++++ Exercise material ++++
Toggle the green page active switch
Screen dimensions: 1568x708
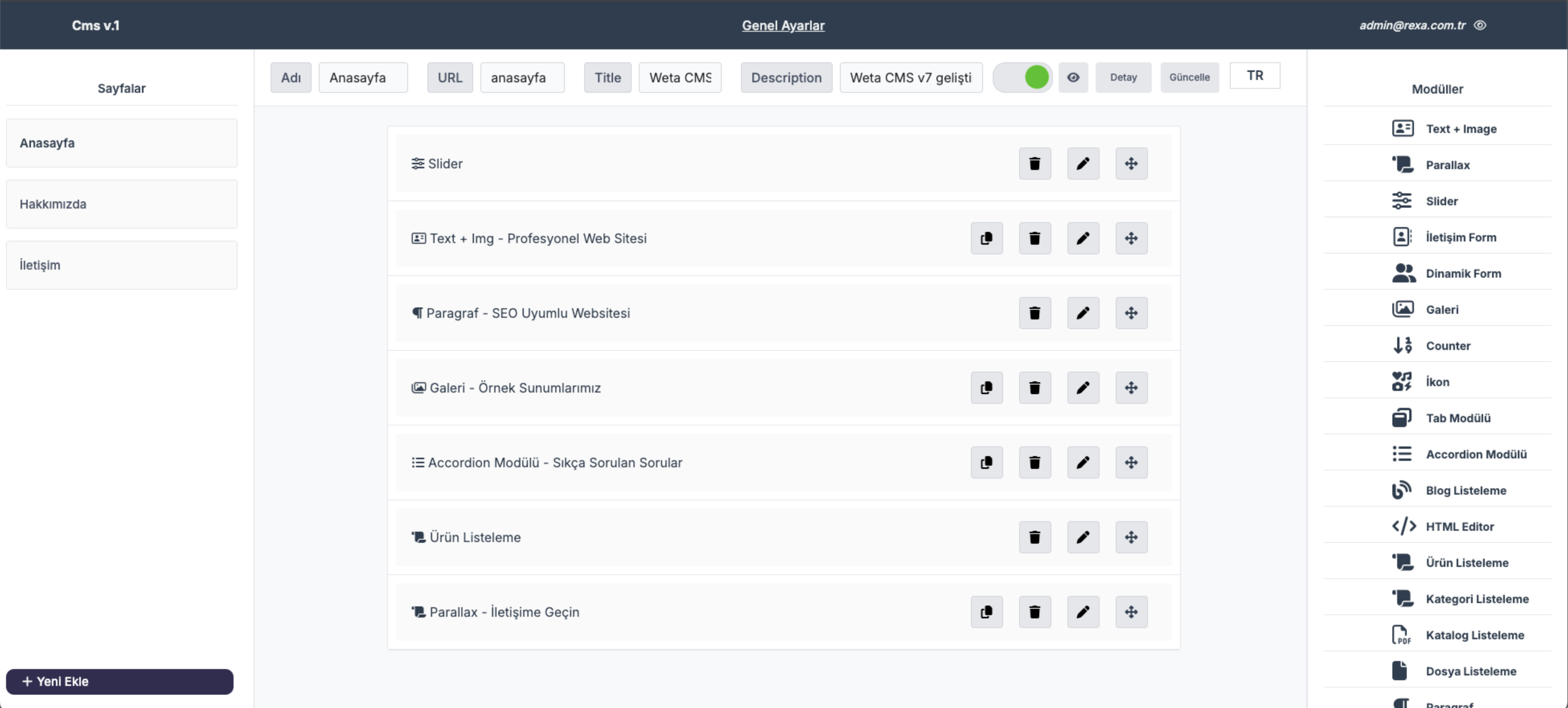tap(1022, 77)
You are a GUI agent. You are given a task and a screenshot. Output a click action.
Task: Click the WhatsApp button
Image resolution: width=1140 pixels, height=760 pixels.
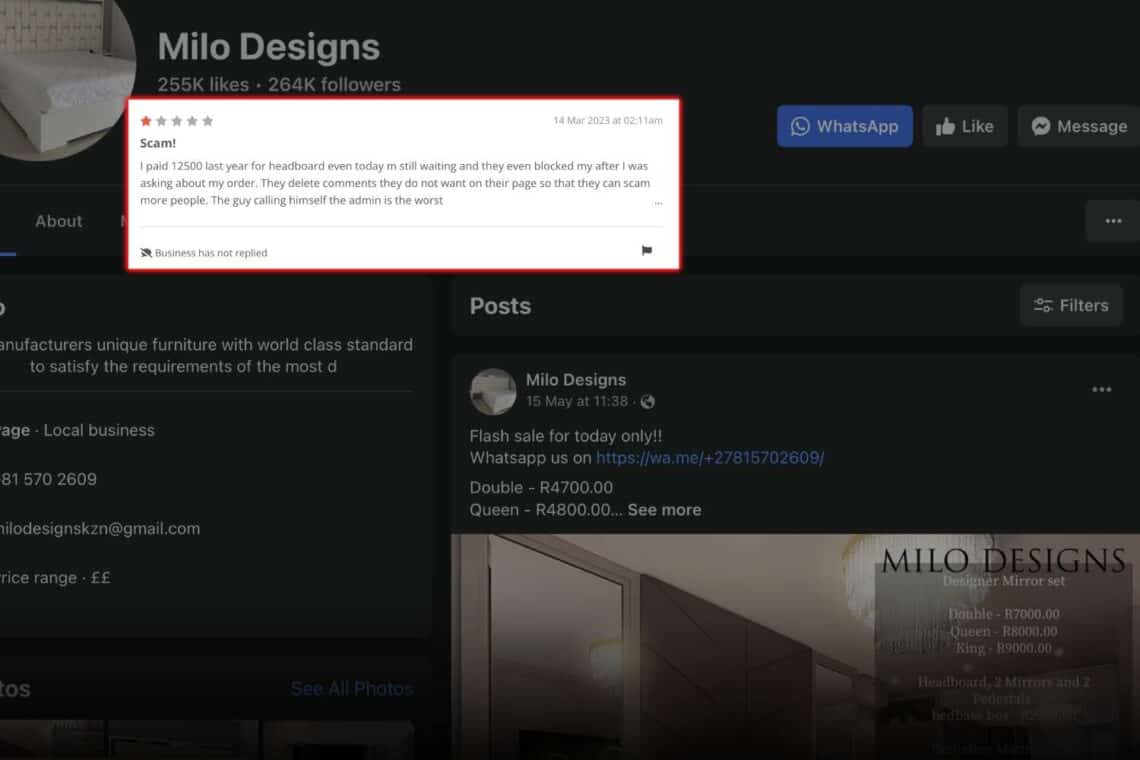[x=844, y=127]
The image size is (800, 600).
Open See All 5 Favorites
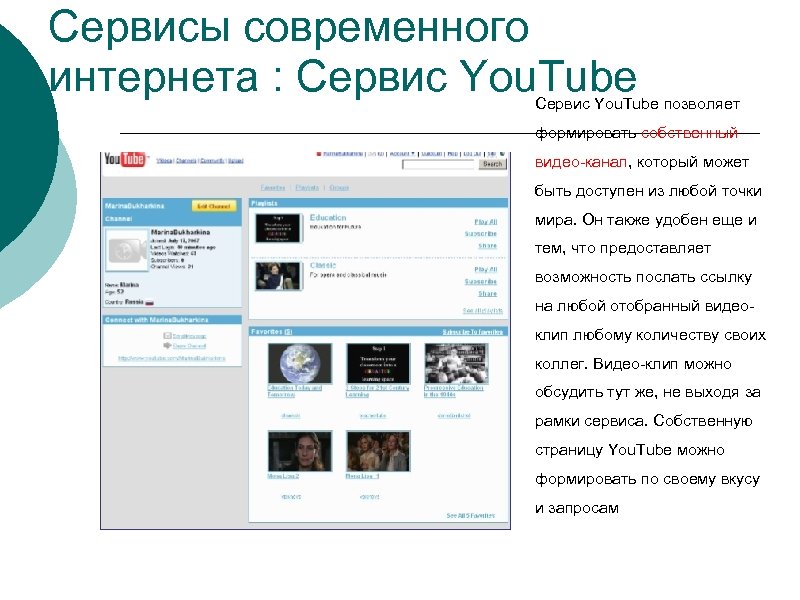(470, 515)
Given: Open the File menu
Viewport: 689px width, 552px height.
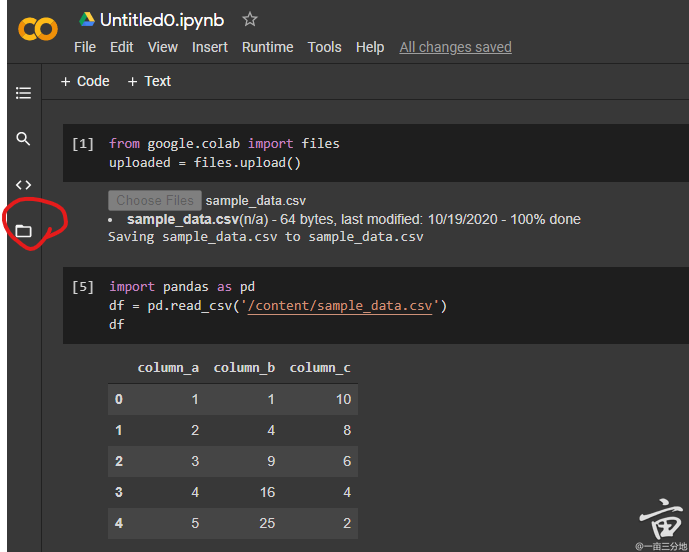Looking at the screenshot, I should pyautogui.click(x=85, y=47).
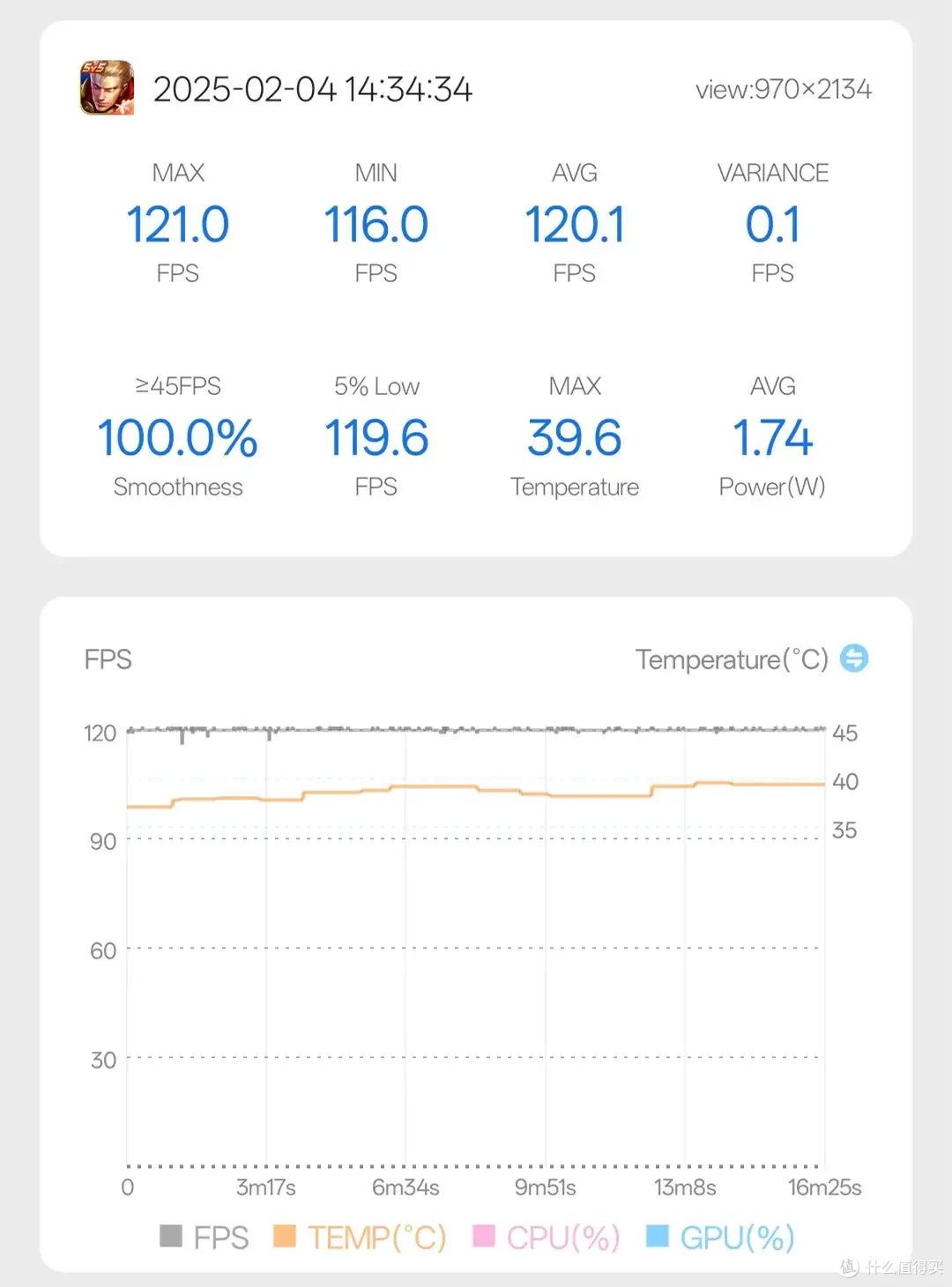Tap the view:970×2134 resolution label

[x=784, y=89]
++++
## Your instructions:
Pictures must not appear in the copy, and every record must be restated word for word.

## Worked solution:
Toggle the green page active switch
Screen dimensions: 1568x708
tap(1022, 77)
You are a GUI agent. You are given a task and a screenshot. Output a click action.
Task: Click the WhatsApp button
Image resolution: width=1140 pixels, height=760 pixels.
[x=844, y=127]
The image size is (800, 600).
Open See All 5 Favorites
(470, 515)
Given: Open the File menu
Viewport: 689px width, 552px height.
Looking at the screenshot, I should pyautogui.click(x=85, y=47).
Tap the view:970×2134 resolution label

[x=784, y=89]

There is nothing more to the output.